3 coisas que todo médico (e pai) deve saber sobre TDAH em meninas e mulheres

3 coisas que todo médico (e pai) deve saber sobre TDAH em meninas e mulheres (15 de outubro de 2020)

 

O TDAH é um transtorno que ocorre com maior incidência entre os meninos. Por isso,  quando há casos de TDAH em meninas e mulheres, geralmente chegar a um diagnóstico precoce se torna um grande desafio.

Isso se dá porque além dos sintomas serem difíceis de reconhecer, existem uma série de outros fatores que médicos e pais devem considerar para identificar melhor o problema. E, com isso, ir em busca do tratamento mais adequado.

E nesse post separamos as  3 coisas que você precisa saber sobre o TDAH em meninas. Confira!

 

1.    TDAH em meninas - Só medicação não é o suficiente

Quando se fala em “tratamento”, geralmente vem à mente o uso de medicamentos e outros recursos farmacêuticos, mas quando se trata do tratamento de TDAH em meninas é muito mais do que isso.

De modo geral, a abordagem utilizada nesses casos é a multimodal que conta com uma completa rede de apoio que inclui familiares, professores, médicos e outros profissionais que juntos realizam o acompanhamento da paciente.

 

2.    É preciso considerar as flutuações hormonais no TDAH em meninas

É comum que muitas mulheres tenham sintomas como a insegurança, tendência ao choro e irritabilidade, ligados a queda nos níveis de estrogênio que acontece antes do período menstrual.

Dito isso torna-se essencial considerar essas mudanças na hora de pensar em um tratamento para o TDAH em meninas, pois eles costumam potencializar os sintomas desse tipo de transtorno.

Além disso, a automedicação e o excesso de álcool e outras drogas são mais comuns nesse período. E o uso dessas substancias podem piorar ainda mais o quadro de transtorno de déficit de atenção e hiperatividade.

 

3.    É preciso incentivar o feedback sobre o tratamento

É comum que as meninas não se sintam confortáveis em relatar que estão com problemas seja com a medicação ou com os efeitos colaterais.

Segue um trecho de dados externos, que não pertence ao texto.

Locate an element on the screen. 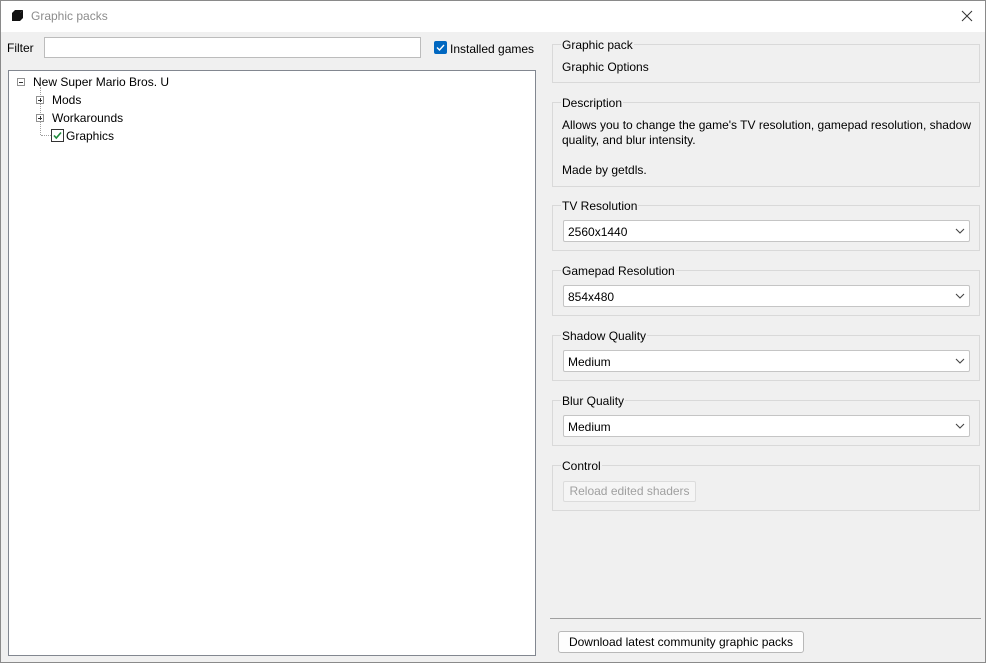 The height and width of the screenshot is (663, 986). window-title: Graphic packs is located at coordinates (70, 16).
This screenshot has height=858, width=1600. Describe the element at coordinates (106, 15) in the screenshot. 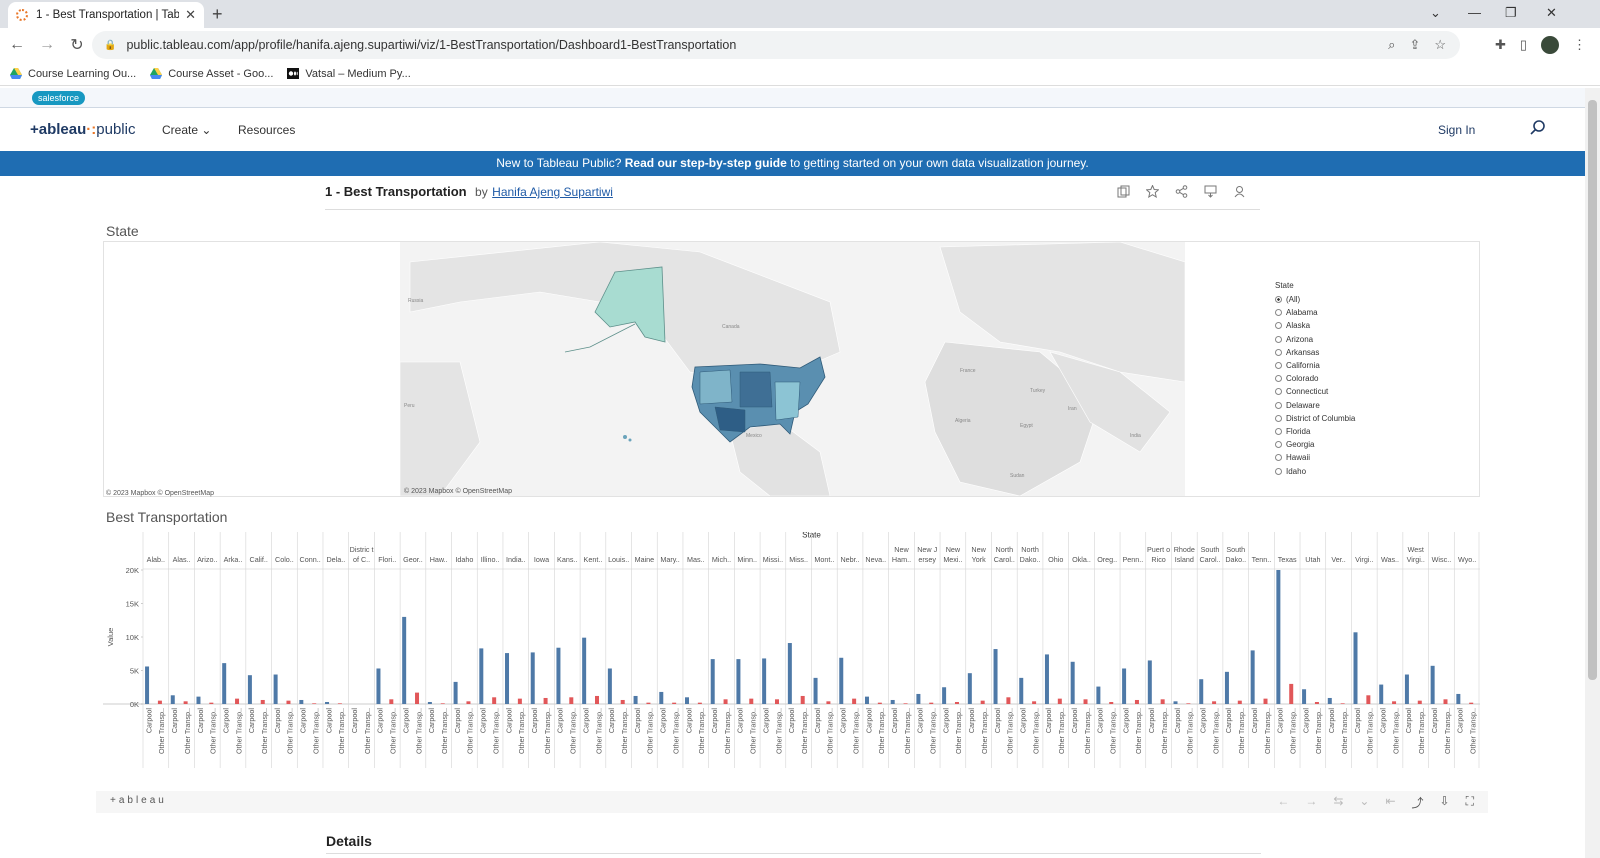

I see `browser-tab: 1 - Best Transportation | Tableau ✕` at that location.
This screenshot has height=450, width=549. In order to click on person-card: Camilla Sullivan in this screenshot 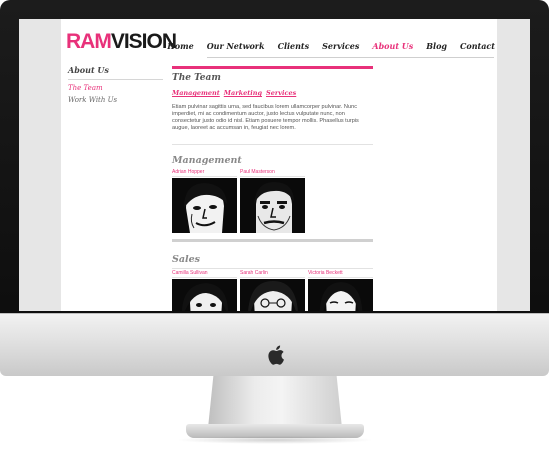, I will do `click(204, 290)`.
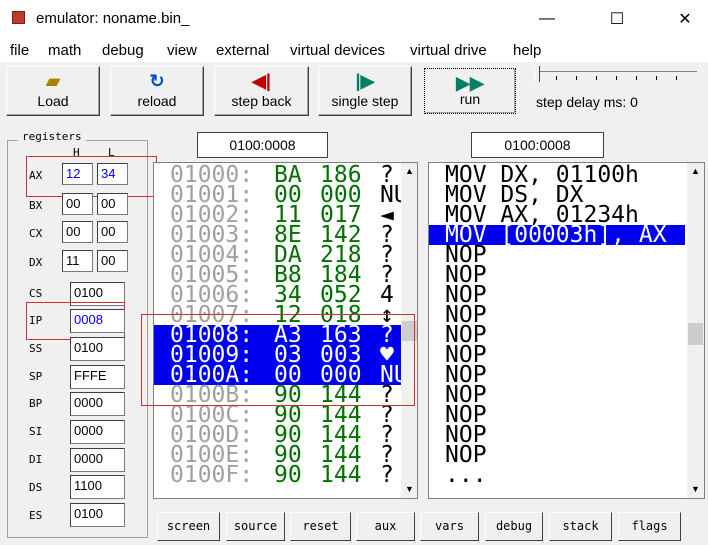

E isso pode leva-las a tomar medicamentos que não são eficazes para seus casos por um longo tempo sem dizer nada a respeito.

Esse pode ser um problema particularmente perigoso em adolescentes. Isso porque estudos indicam que eles costumam abandonar medicações que acreditam não ajudar ou que apresentam efeitos colaterais.

Por isso é essencial incentivar a comunicação honesta sobre o tratamento, de modo que elas entendam a importância do feedback. E se sintam confortáveis para compartilhar detalhes de suas experiências.

 

Como tratar o TDAH em meninas

Basicamente, a melhor forma de tratamento para qualquer transtorno mental ainda é o diagnóstico precoce.

Isso porque, obtendo um diagnóstico ainda na fase inicial do problema, aumenta-se e muito as chances de um prognóstico positivo para o paciente. Assim, é possível controlar os sintomas ainda no início, o que reduz o impacto do problema sobre o bem estar e qualidade de vida do paciente.

Por isso, é importante considerar todos os pontos listados acima para lidar melhor com o TDAH em meninas e acelerar o tratamento.

Além disso, hoje em dia já graças ao avanço da tecnologia, já existem exames de imagem bem como avaliações neuropsicológicas que ajudam no diagnóstico precoce da doença. E principalmente na definição da melhor abordagem terapêutica em cada caso.